# Ouvrir Lecteur CD power mac..



## macboy (5 Juin 2005)

J'ai séché à cette question
quelqu'un peut m'aider????? c'est un G5

j'avoue je n'ai que des manges disques ...
mais de quelle nature sont ces lecteurs de CD???? 

cordialement
macboy


----------



## archi (5 Juin 2005)

Touche éjection sur le clavier (la dernière dans le coin supérieur+droite du clavier...) :rateau:


----------



## Anonyme (5 Juin 2005)

Merci... en fait c'est moi qui avait posé la question à MacBoy !

Je revendique mon ignorance, l'affiche clairement et l'assume pleinement !!


----------



## macboy (5 Juin 2005)

j'avais pensé à la touche du clavier... mais BenZine n'étant pas devant  il ne pouvait pas vérifier

question à 10 ¤, on fait comment quand on a clavier PC et un power mac pour ouvrir le lecteur de CD??

[Consigne]
Pouvez-vous poursuivre la discussion sur l'ouverture du lecteur CD du Power Mac après son dernier message ? Les enregistrements ne servent à rien ici.

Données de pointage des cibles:
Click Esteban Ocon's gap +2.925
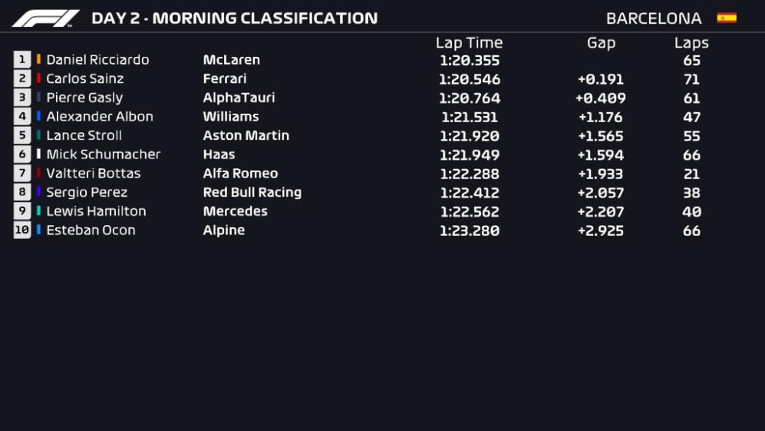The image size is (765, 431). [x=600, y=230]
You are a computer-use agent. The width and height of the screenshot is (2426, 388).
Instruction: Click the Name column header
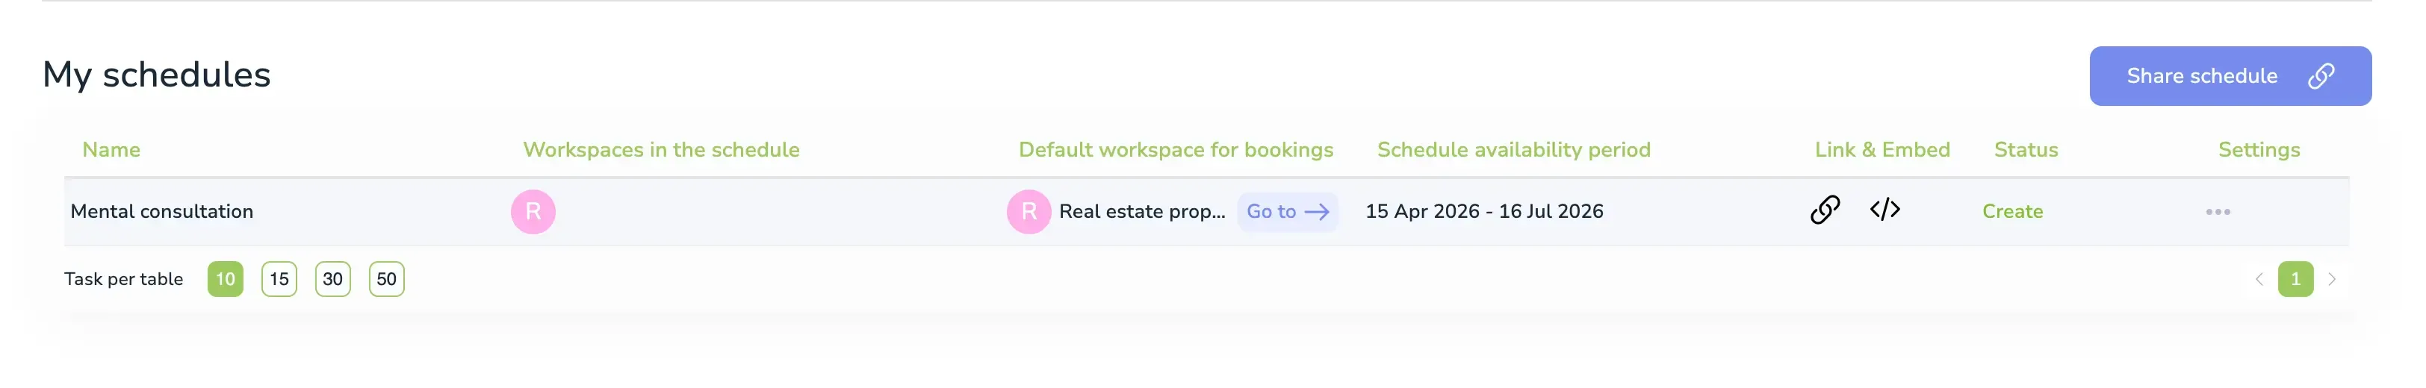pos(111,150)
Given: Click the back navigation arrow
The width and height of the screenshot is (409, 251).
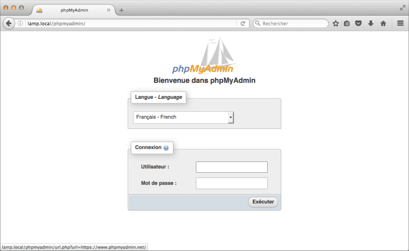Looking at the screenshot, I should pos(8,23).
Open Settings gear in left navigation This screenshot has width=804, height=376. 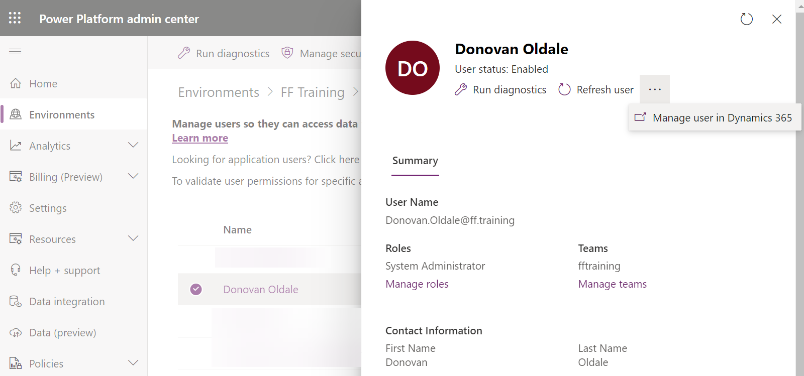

[Réponse proposée]
----------



## archi (5 Juin 2005)

icône dans la barre des menus


----------



## Anonyme (5 Juin 2005)

macboy a dit:
			
		

> question à 10 ¤, on fait comment quand on a clavier PC et un power mac pour ouvrir le lecteur de CD??



Applications>Utilitaires>Gestionnaire de disques


----------



## macboy (5 Juin 2005)

iPantoufle a dit:
			
		

> Applications>Utilitaires>Gestionnaire de disques


 je ne savais pas que les mac s'étaient aussi compliqués 

allez merci les gars...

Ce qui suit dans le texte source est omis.